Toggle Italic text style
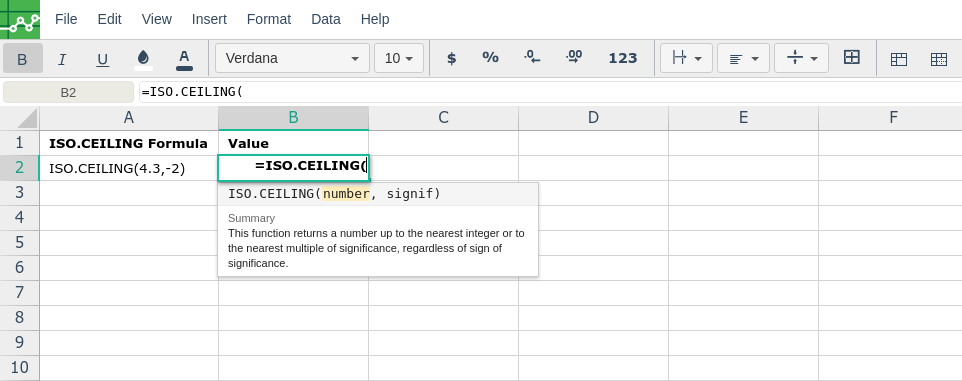 coord(62,58)
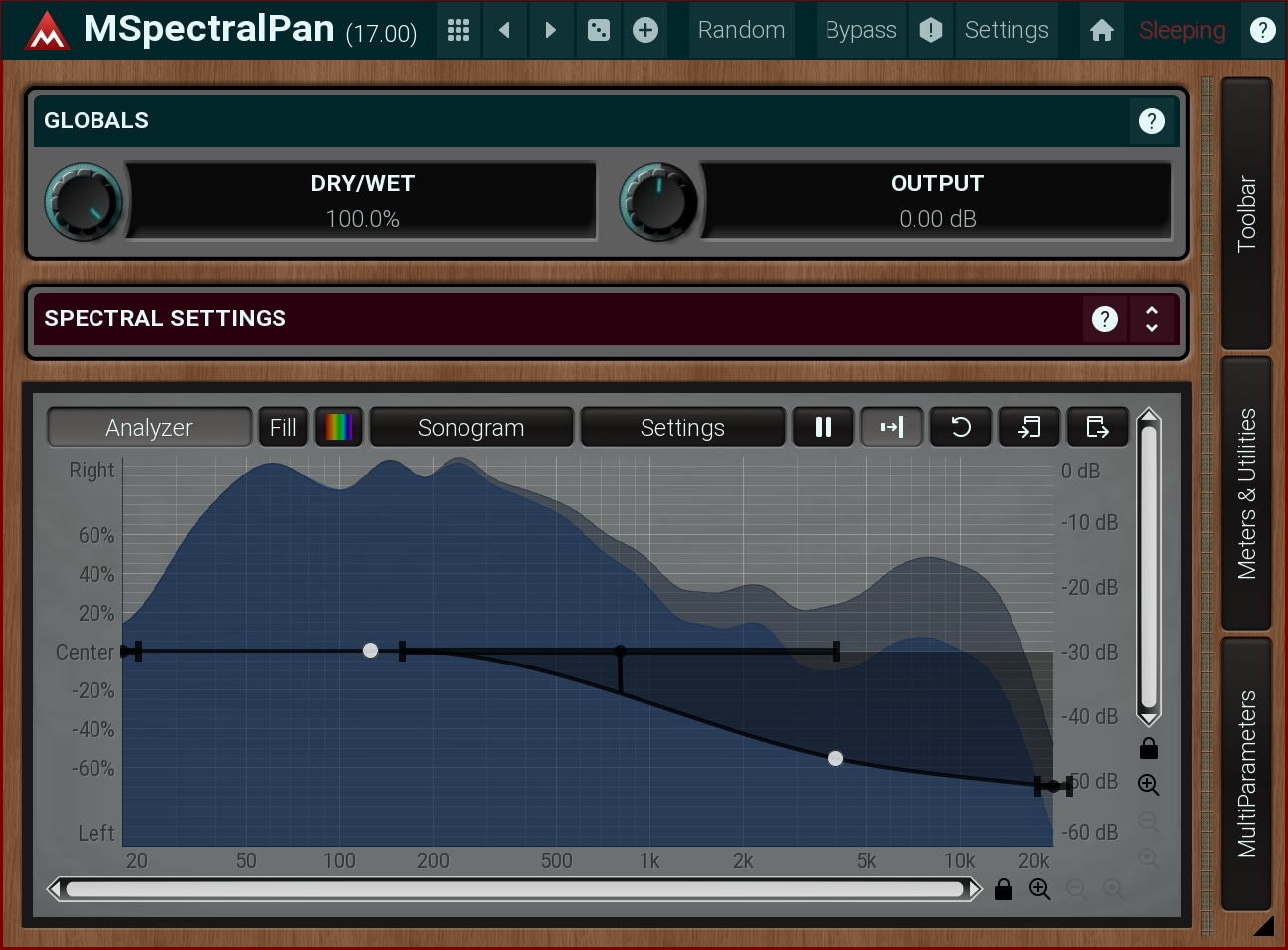This screenshot has width=1288, height=950.
Task: Open the top bar Settings button
Action: (1006, 30)
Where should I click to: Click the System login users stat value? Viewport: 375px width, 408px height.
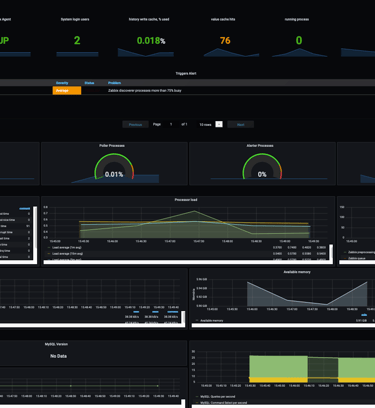77,40

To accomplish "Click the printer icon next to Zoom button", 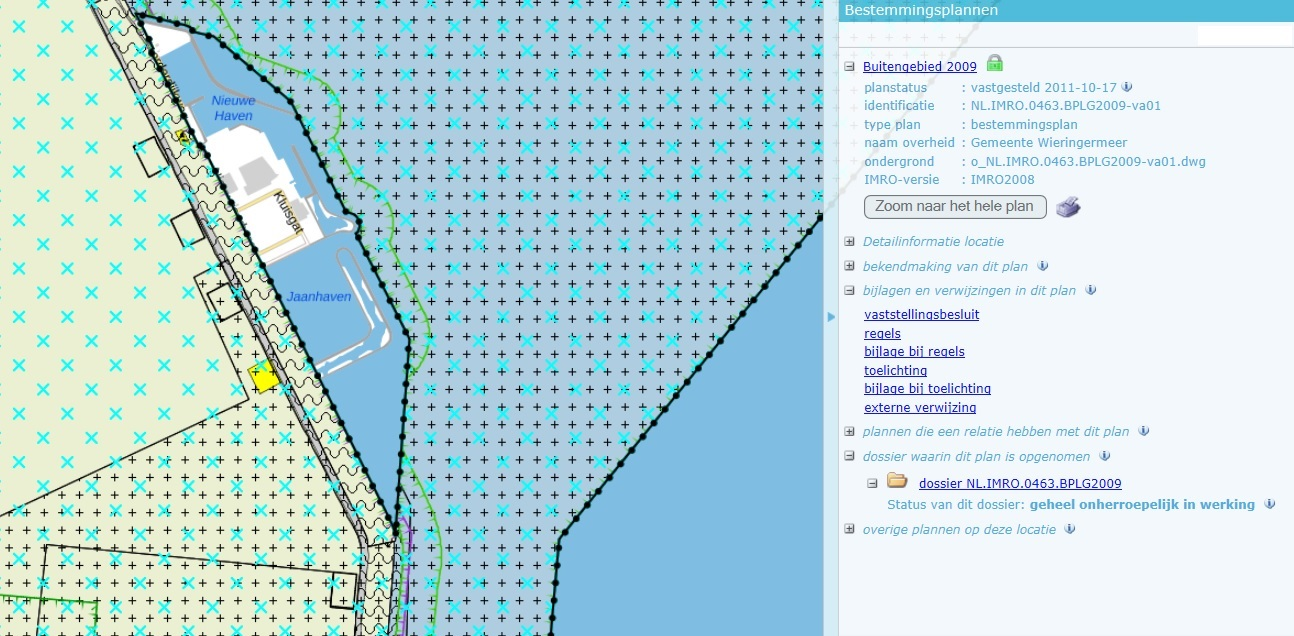I will tap(1069, 207).
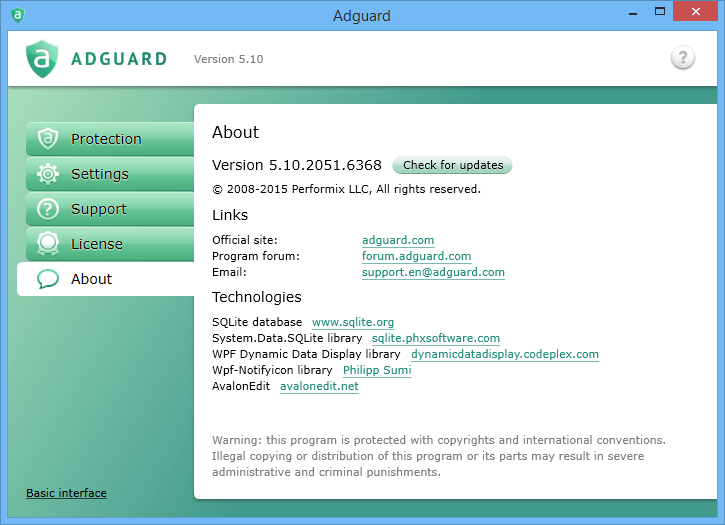Image resolution: width=725 pixels, height=525 pixels.
Task: Open the avalonedit.net link
Action: (x=319, y=386)
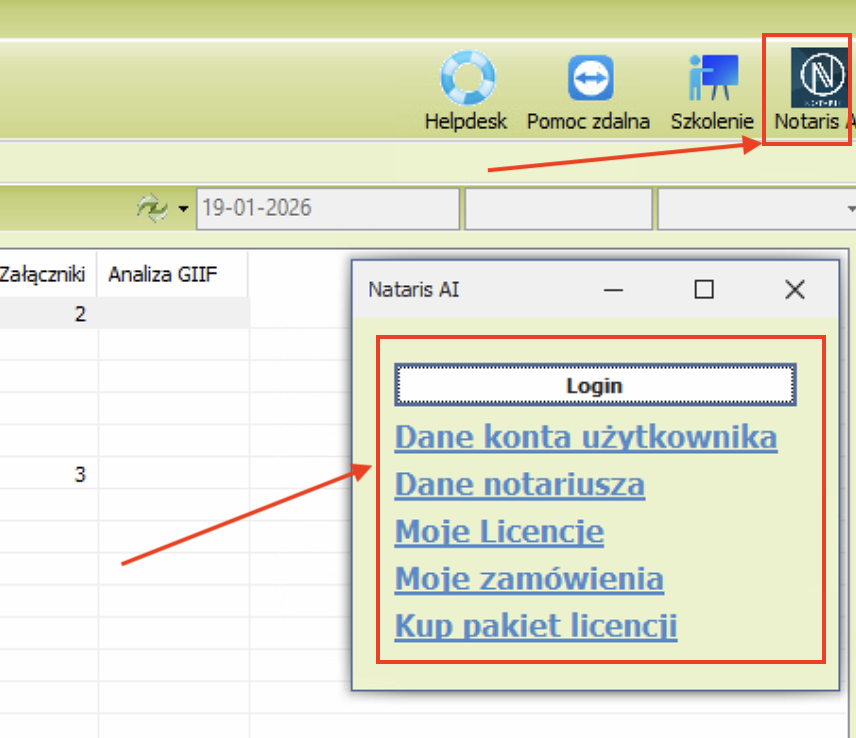Viewport: 856px width, 738px height.
Task: Launch Pomoc zdalna remote assistance
Action: pos(590,80)
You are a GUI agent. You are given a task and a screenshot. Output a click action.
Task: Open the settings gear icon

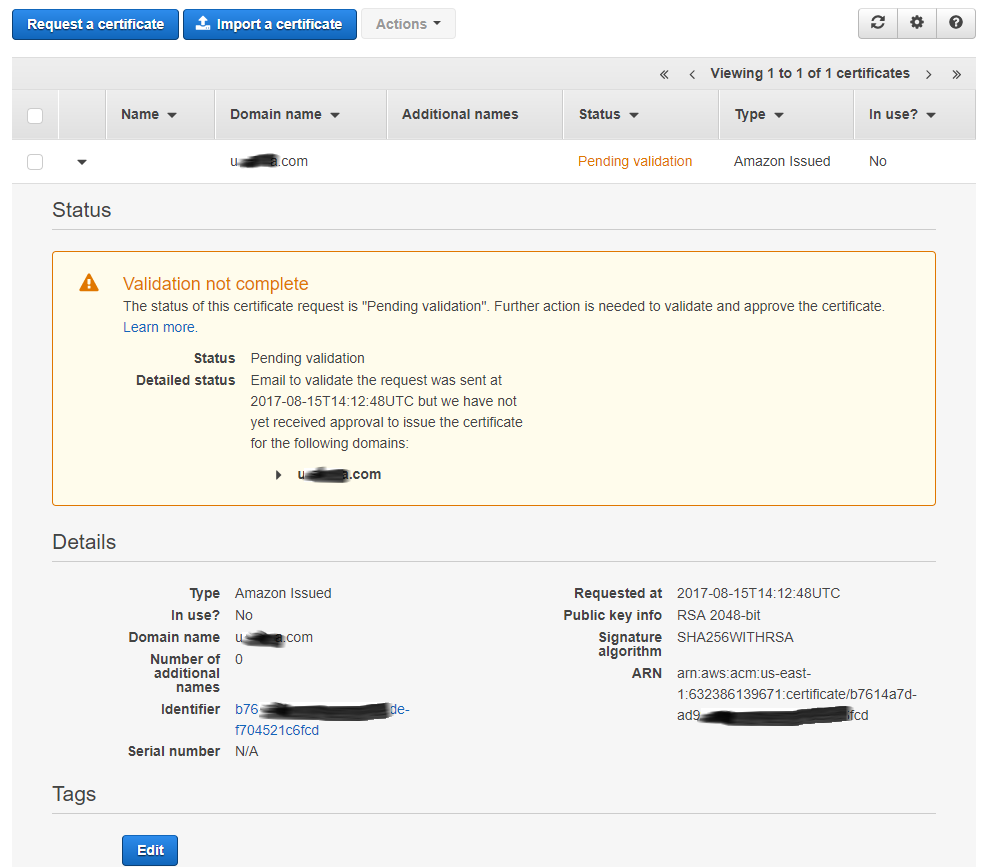pos(916,23)
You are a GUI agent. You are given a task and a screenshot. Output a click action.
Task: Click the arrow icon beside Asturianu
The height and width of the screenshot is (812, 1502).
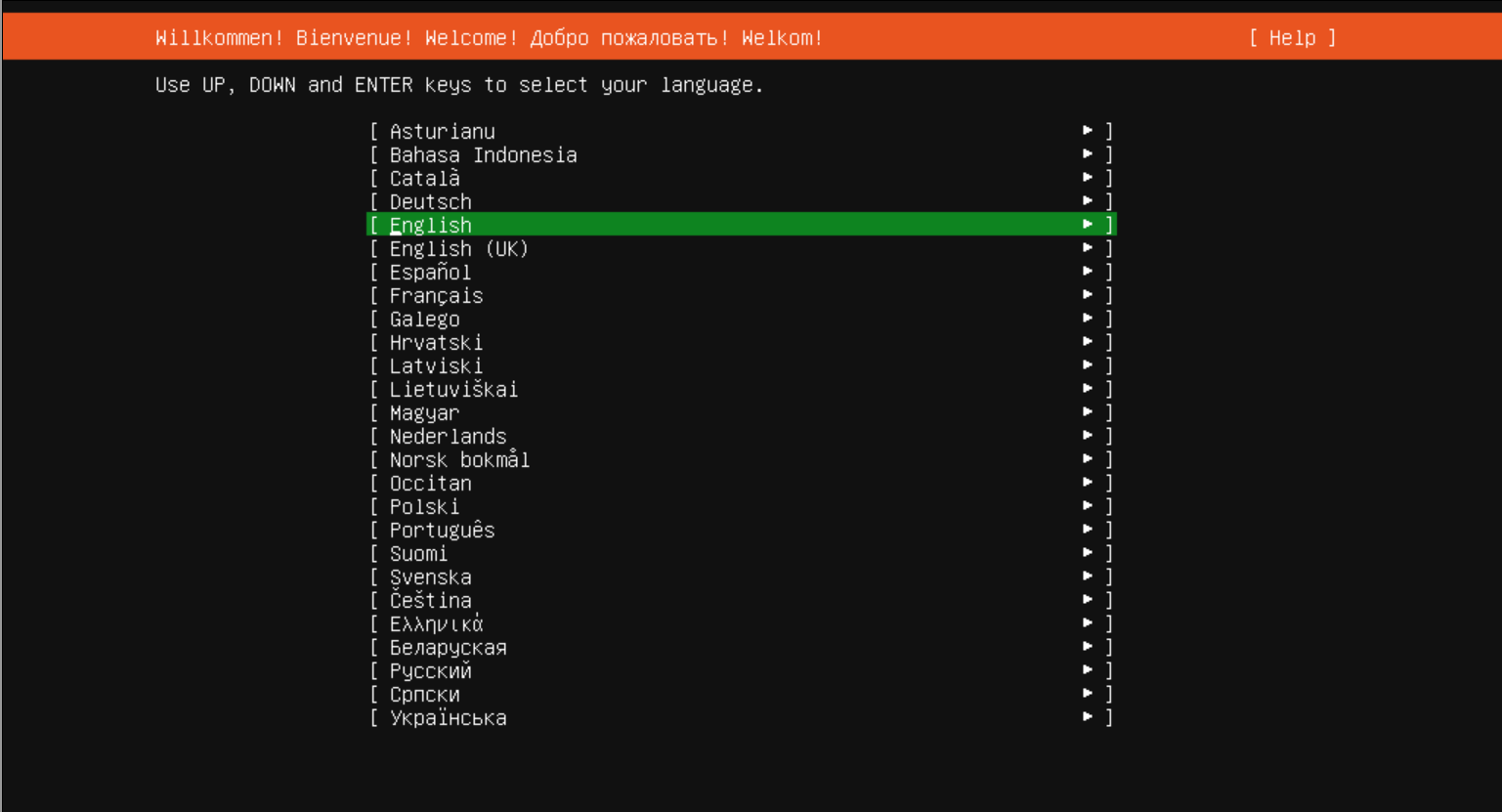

★ ★ ★ ★

Set down exactly, line for line, the data from the line that contains "Task: Open the settings gear icon" through its last line, keeping pictures out.

Task: Open the settings gear icon

pos(916,23)
You are a GUI agent. You are given a task and a screenshot. Output a click action.
Task: Click the arrow icon beside Asturianu
The height and width of the screenshot is (812, 1502).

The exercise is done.